Also known as Otitis Externa, “swimmer’s ear” doesn’t only occur in swimmers’ ears. Otitis externa is an infection, usually fungal, in the external ear canal that connects the eardrum with the outside of your body. The space we typically get water caught in after diving or bathing and the place where we shouldn’t put anything smaller than our elbows into, but often do put cotton swabs anyway. This canal is usually waxy and this wax serves to protect the canal from invasion by germs unless we are constantly swabbing them and disturbing the natural function of the wax and the little hairs in the canal or we are exposed to a large dose of fungus, such as is sometimes present in smarmy lakes (hence the name, swimmer’s ear).

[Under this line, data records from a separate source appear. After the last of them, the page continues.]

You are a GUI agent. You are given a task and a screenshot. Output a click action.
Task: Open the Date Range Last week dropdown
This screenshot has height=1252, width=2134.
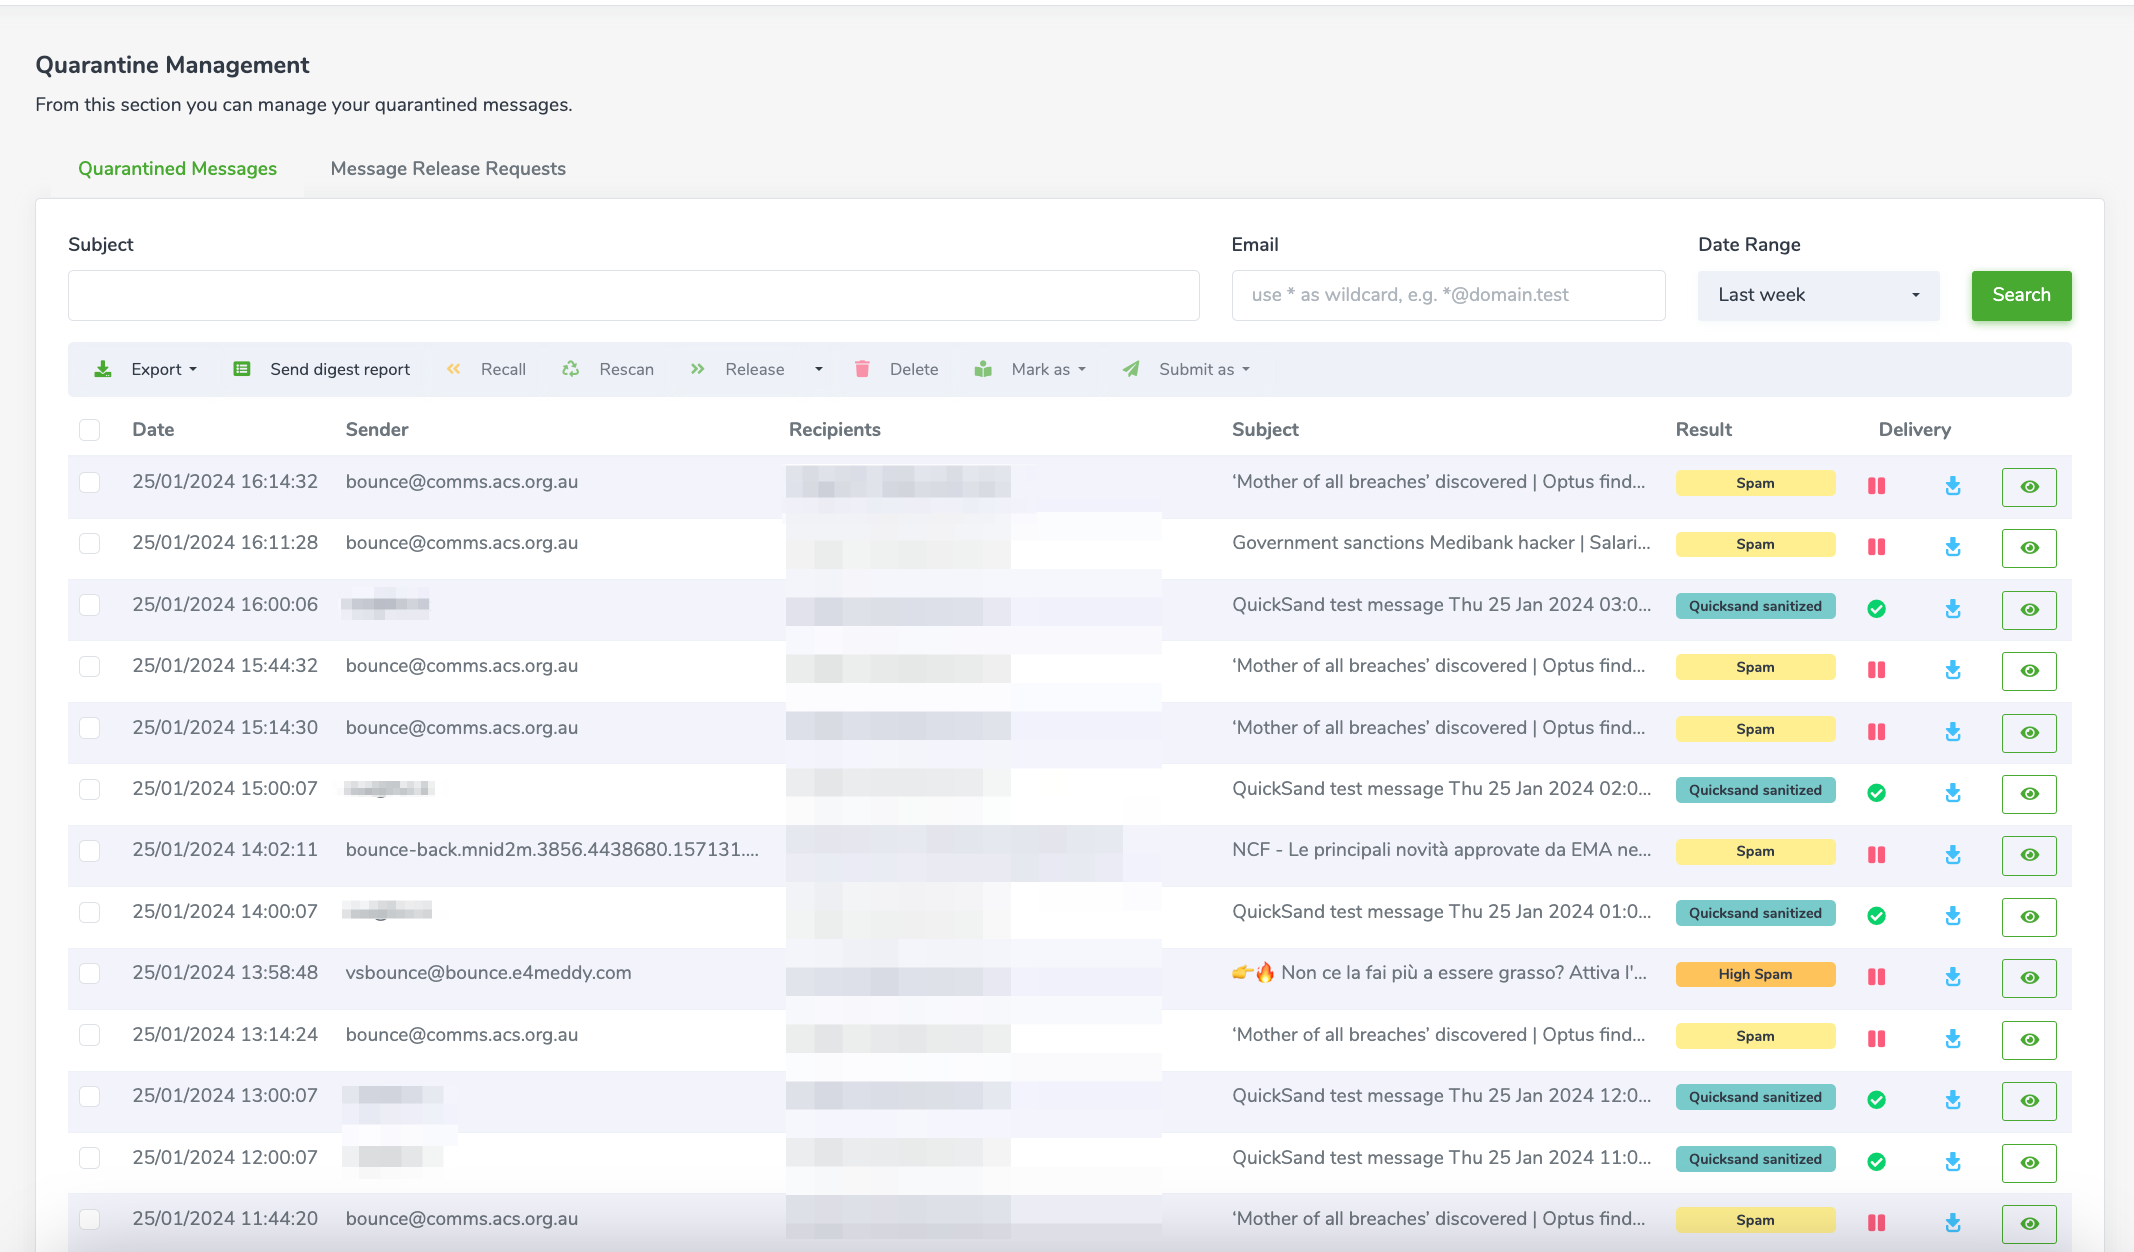(1818, 295)

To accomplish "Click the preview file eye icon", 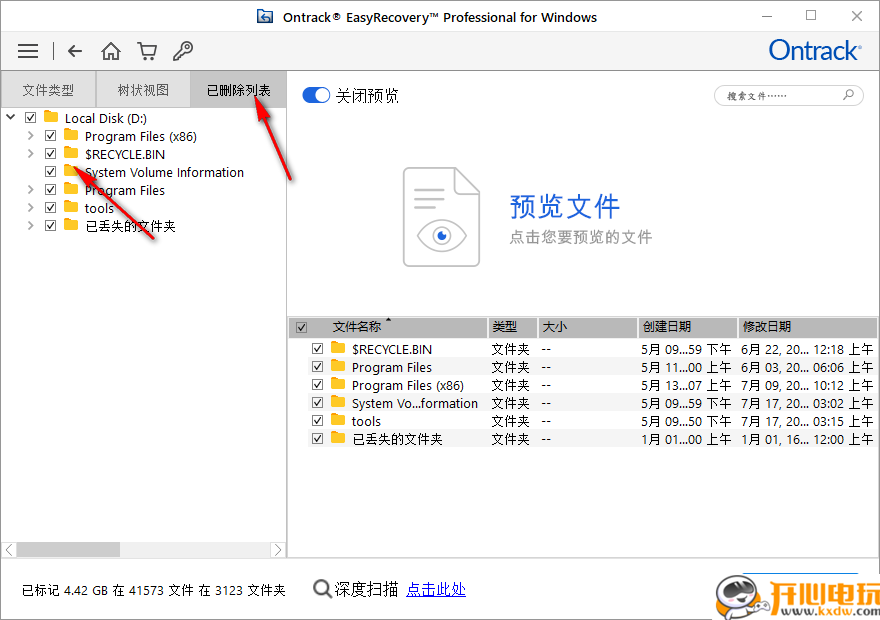I will tap(441, 234).
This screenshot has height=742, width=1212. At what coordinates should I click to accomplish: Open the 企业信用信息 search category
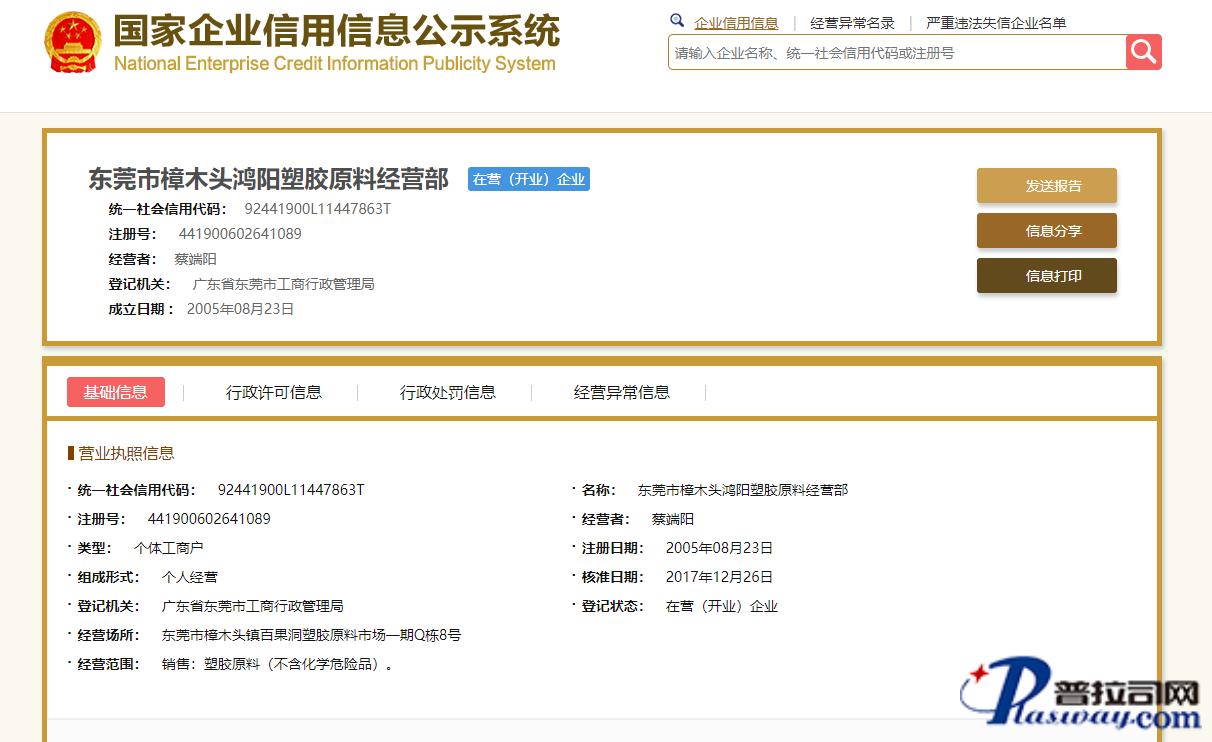(736, 23)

Usually this can easily be treated with ear drops of various sorts including a home remedy of peroxide, vinegar and water dribbled into the canal nightly, or by a prescription solution that fights fungus and decreases inflamation and pain. See your doctor if keeping your ear dry and using the concoction above doesn’t do the trick. Some swimmers use an ear plug that prevents the dirty water from settling inside. Others use a solution (over the counter) that dries the liquid after water exposure without swabbing (it has alcohol in it and may burn if you already have an infection – don’t use it in that case). Anyway, the good news is that it does not impair your hearing function and usually gets better on its own with time and avoidance of the original cause. Oh, yes, you can also give yourself this infection by sticking pencil points or other nasty things into your ear to scratch that itch so stay out of it, for your own good.
Swimmer’s ear, or OTITIS EXTERNA , is a painful, often itchy infection in the ear canal. It is caused by fungus and often occurs after swimming in unclean water or by scratching the inner canal with objects such as Q tips and introducing fungus inadvertently.
Most cases resolve without treatment but discomfort can lead to attempts at relief that can make the condition worse. If not resolved some cases can go on to an oozing exudative and even bloody state that will require antibiotic treatment to cure. If treated early with ear drops and pain relievers the usual length of illness is under a week. In long standing cases it may take many weeks to completely resolve.
Swimmer’s ear can be mistaken for middle ear infections and usually differ in degree of pain and absence of associated fever. It is important for young children’s ears to be checked before drops are applied since small foreign objects in the canal can cause infection that mimics swimmer’s ear but must be removed before treatment. Rarely , the presence of a small ear canal growth can be mistaken for a fungal infection and if ordinary measures are not resolving the pain one should consult with an ear nose and throat specialist.
Usual treatment includes ear drops with anti-inflammatory and anti-fungal activity and requires prescription. Pain relief in the form of analgesic drops may also help. Prevention is key especially in recurrent cases and includes the use of ear plugs when swimming, over-the-counter drying agents (drops), or a home remedy of peroxide, alcohol and water dribbled into the ear canals after swimming in order to avoid reinfection. Strict avoidance of swabbing the ear canals or using objects to relieve the itch is crucial in the avoidance and treatment of otitis externa.
When to call the doctor
If pain after swimming occurs and does not improve after drying the outer ear and waiting for canal fluid to air dry doesn’t bring relief it is best to see the doctor. If this is a chronic recurring condition and the use of ear plugs when immersing, and drying agents that have helped in the past no longer work, it is best to call the doctor for ear drops with anti-inflammatory and antifungal activity. If hearing is impaired or if you suspect there may be a foreign body such as a small toy or pencil point or swab fiber in the ear you should call the doctor right away.